A nurse is reinforcing teaching about beginning an exercise program with an older adult client who is at risk for osteoporosis. Which of the following activities should the nurse recommend?
- A. Bowling
- B. Walking
- C. Passive range-of-motion exercise
- D. Jogging
Correct Answer: B
Rationale: Walking, a weight-bearing exercise, strengthens bones, reducing osteoporosis risk safely.
A nurse is reinforcing discharge teaching with a male client who has an indwelling urinary catheter. Which of the following statements by the client indicates an understanding of the teaching?
- A. I will empty my drainage bag once a day.
- B. I will apply antiseptic ointment to the tip of my penis.
- C. I will keep the drainage bag below the level of my waist.
- D. I will clamp the tube when I go for a walk.
Correct Answer: C
Rationale: Keeping the bag below waist level prevents urine backflow, reducing infection risk.
A nurse is caring for a client who requires a sterile dressing change. The nurse should recognize that the surgical field has been contaminated if which of the following actions occur?
- A. Unnecessary sterile items are placed on the field.

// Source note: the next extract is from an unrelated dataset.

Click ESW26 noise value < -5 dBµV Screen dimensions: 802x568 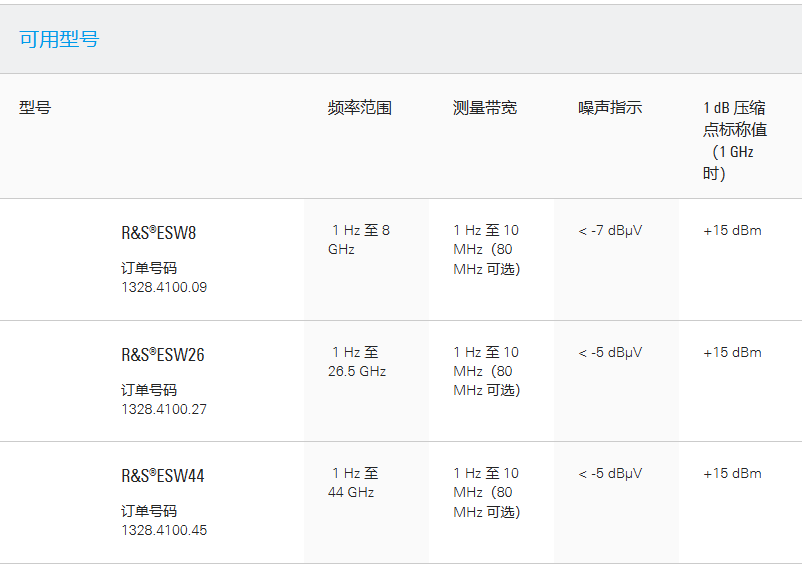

- B. The sterile solution is poured with the bottle held over the field.
- C. The handle of a pair of sterile scissors is resting 5 cm (2 in) from the field's edge.
- D. A pair of sterile forceps is allowed to rest in a container of sterile water on the field.
Correct Answer: B
Rationale: Pouring over the field risks contamination from the bottle, breaching sterility.

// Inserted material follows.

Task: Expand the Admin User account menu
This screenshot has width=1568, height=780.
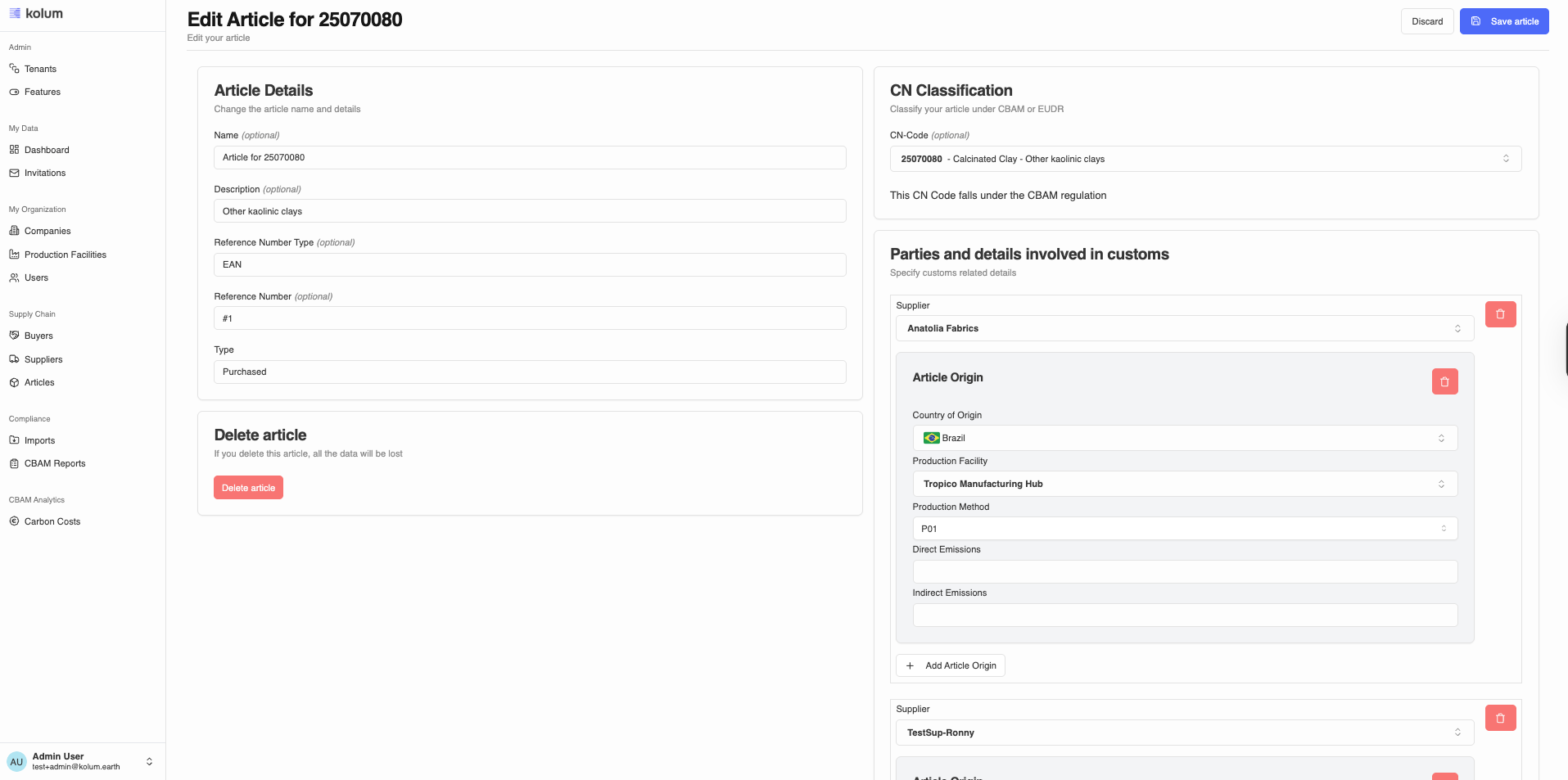Action: (x=149, y=761)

A nurse is caring for a client who is postoperative and is preparing to walk for the first time in several days. Which of the following instructions should the nurse give the client to prevent orthostatic hypotension?
- A. Increase your intake of protein.
- B. Use your incentive spirometer.
- C. Perform regular isometric exercises.
- D. Dangle your legs over the side of the bed.
Correct Answer: D
Rationale: Dangling legs before standing allows gradual adjustment to upright posture, minimizing orthostatic hypotension risk.